The mechanisms of IgE uptake by human alveolar macrophages and a human B-lymphoblastoid cell line (Wil-2wt)

Human alveolar macrophages (HAM) internalized more IgE (81%) than human Wil-2wt B-lymphoblastoid cells (28%) suggesting a difference in the metabolic processing of the specific IgE receptor (CD23) or, alternatively, the presence of another functionally distinct receptor. The mannose receptor (MR), demonstrated to be present on the AM, may fulfil this role as IgE is heavily mannosylated and binds to a greater extent to concanavalin A (Con A) (which has specificity for oligomannose oligosaccharide chains) than other antibody isotypes. The hypothesis of a second IgE receptor was tested using mannan which is a competitive inhibitor of ligand binding to the MR and mannosylated bovine serum albumin (MBSA) which binds with avidity to the MR. Mannan (0.1 mg/ml) decreased internalized MBSA uptake in the HAM at 37-degrees suggesting the presence of the specific MR. In contrast, Wil-2wt cells did not bind MBSA. Mannan also reduced IgE uptake in the HAM at 37-degrees but had no effect on IgE uptake by Wil-2wt cells.

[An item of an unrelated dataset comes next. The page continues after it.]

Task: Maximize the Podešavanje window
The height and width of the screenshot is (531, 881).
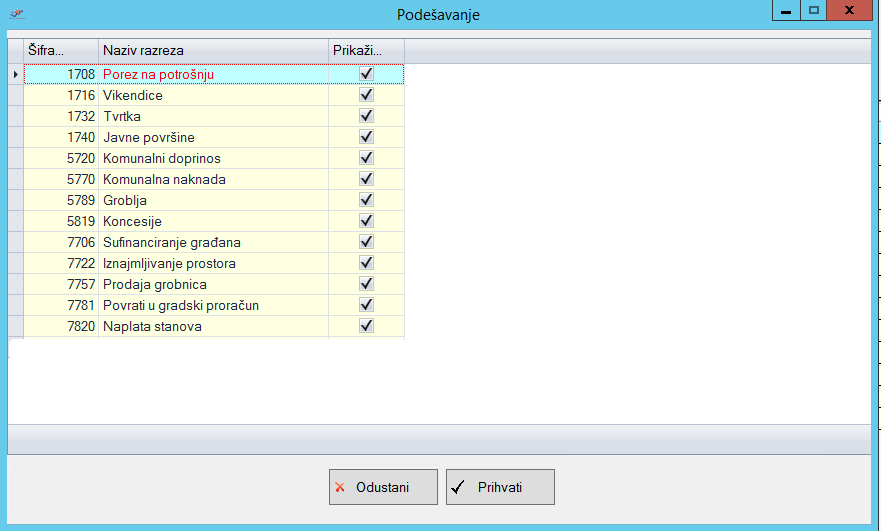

Anti-CD23 monoclonal antibody (mAb) 135 also partially reduced membrane IgE uptake in HAM while completely inhibiting it by Wil-2wt cells. However, there did not appear to be competition for binding sites between IgE and MBSA in HAM. If only CD23 is involved in IgE uptake by HAM its function appears to be different to that in Wil-2wt cells. Definite involvement of the MR in IgE uptake will require further investigation as it may have an important role in allergic states.